Algérie et Tchad : un partenariat renforcé pour l’énergie et les infrastructures
Les relations entre l’Algérie et le Tchad franchissent une nouvelle étape avec la signature de deux accords ambitieux visant à dynamiser les échanges et les projets communs. Ces engagements, formalisés lors de visites officielles à Alger et N’Djamena, marquent une volonté conjointe d’accélérer la concrétisation des projets bilatéraux et de renforcer la coopération Sud-Sud.
Renforcement des infrastructures routières entre l’Algérie et le Tchad
À N’Djamena, les ministres des Travaux publics des deux pays ont signé un accord visant à faciliter la réalisation de projets d’infrastructures. Cette collaboration s’inscrit dans le prolongement des engagements pris en avril, lors d’une rencontre diplomatique à Alger. Le ministre tchadien a salué la « progression rapide » des travaux, notamment grâce aux échanges techniques et aux études préparatoires pour la construction de la route transsaharienne traversant le territoire tchadien.
Cette route, qui reliera plusieurs pays africains, représente un enjeu majeur pour le désenclavement et le commerce régional. Les autorités tchadiennes ont confirmé que les premières étapes techniques étaient déjà en cours, avec des équipes algériennes impliquées dans les études de faisabilité.
Une centrale électrique de 40 MW pour N’Djamena
À Alger, les ministres de l’Énergie des deux nations ont signé un accord historique pour la construction d’une centrale électrique d’une capacité de 40 mégawatts à N’Djamena.
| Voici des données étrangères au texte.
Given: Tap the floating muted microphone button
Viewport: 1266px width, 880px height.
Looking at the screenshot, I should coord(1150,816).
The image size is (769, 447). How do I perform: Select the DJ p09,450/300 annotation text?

Ce projet s’inscrit dans la stratégie algérienne de soutien aux pays africains et de promotion des énergies renouvelables.
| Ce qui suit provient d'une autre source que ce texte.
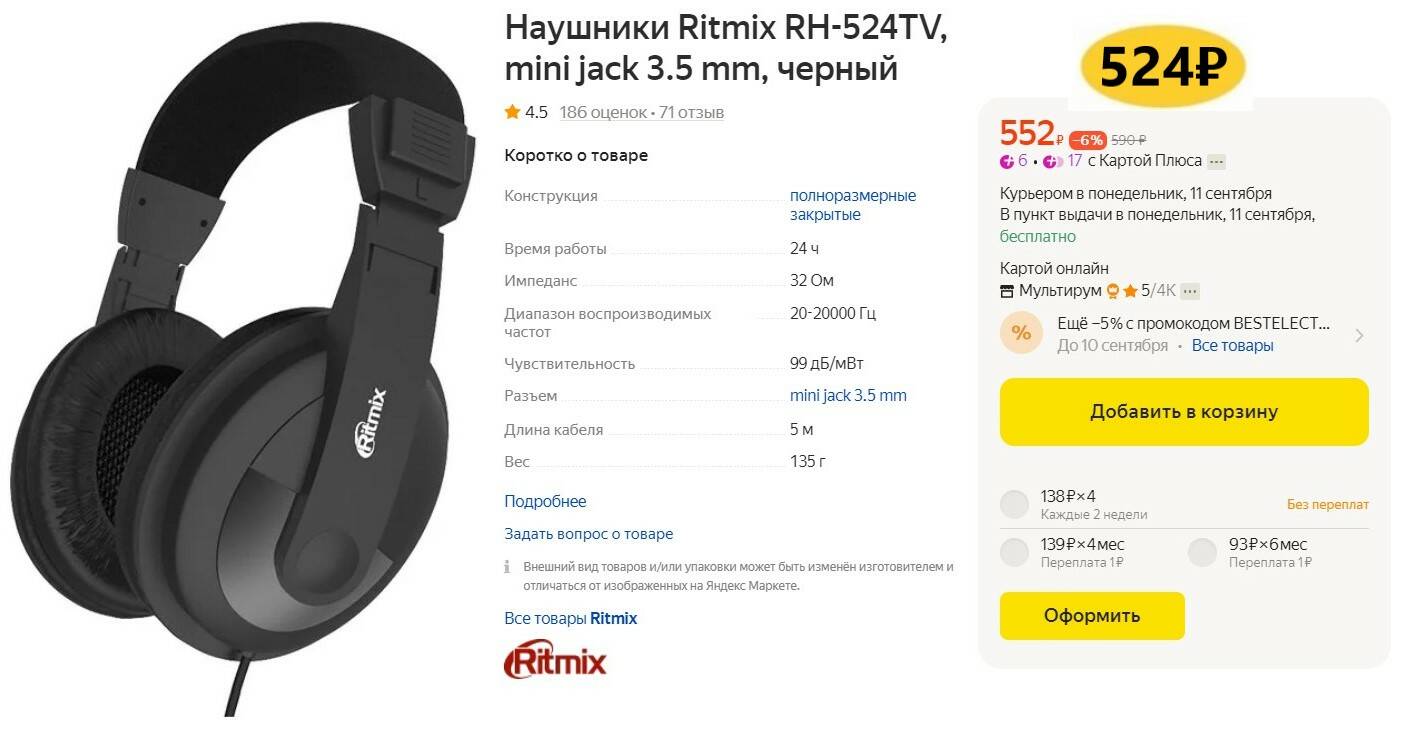The image size is (1405, 745).
Task: Click the Оформить button
Action: (1092, 616)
Les discussions ont porté sur l’ensemble de la chaîne énergétique : production, transport, distribution, ainsi que la fourniture d’équipements et la formation des techniciens tchadiens. L’étude technique, finalisée après une mission d’experts de Sonelgaz au Tchad, est désormais prête pour le lancement des travaux.
Les deux pays préparent activement la phase suivante, avec un transfert d’équipements et une formation de techniciens tchadiens en Algérie. Par ailleurs, la réhabilitation du réseau électrique de N’Djamena est prévue pour garantir une distribution optimale de l’énergie produite.
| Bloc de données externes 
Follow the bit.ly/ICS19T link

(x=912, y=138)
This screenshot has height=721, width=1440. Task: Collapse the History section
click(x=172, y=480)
Un projet entièrement algérien et une expertise reconnue
Le PDG de Sonelgaz International a souligné que la centrale serait « 100 % algérienne » en termes de conception, d’équipements et de main-d’œuvre. Les autorités tchadiennes ont confirmé le lancement imminent des aménagements du site, tandis que Sonelgaz International, créée récemment, a déjà reçu plusieurs demandes de projets similaires en Afrique.
Le ministre tchadien de l’Énergie a qualifié cet accord de « jalon historique » pour les relations bilatérales, rappelant que les bases de cette coopération avaient été posées lors de la visite officielle du président tchadien en Algérie. Il a également souligné la reconnaissance de l’expertise algérienne en matière d’électricité, devenue une référence pour plusieurs pays du continent.
Avec 12 stagiaires tchadiens en formation en Algérie et d’autres programmes prévus, cette collaboration illustre la volonté des deux pays de mutualiser leurs savoir-faire pour un développement durable.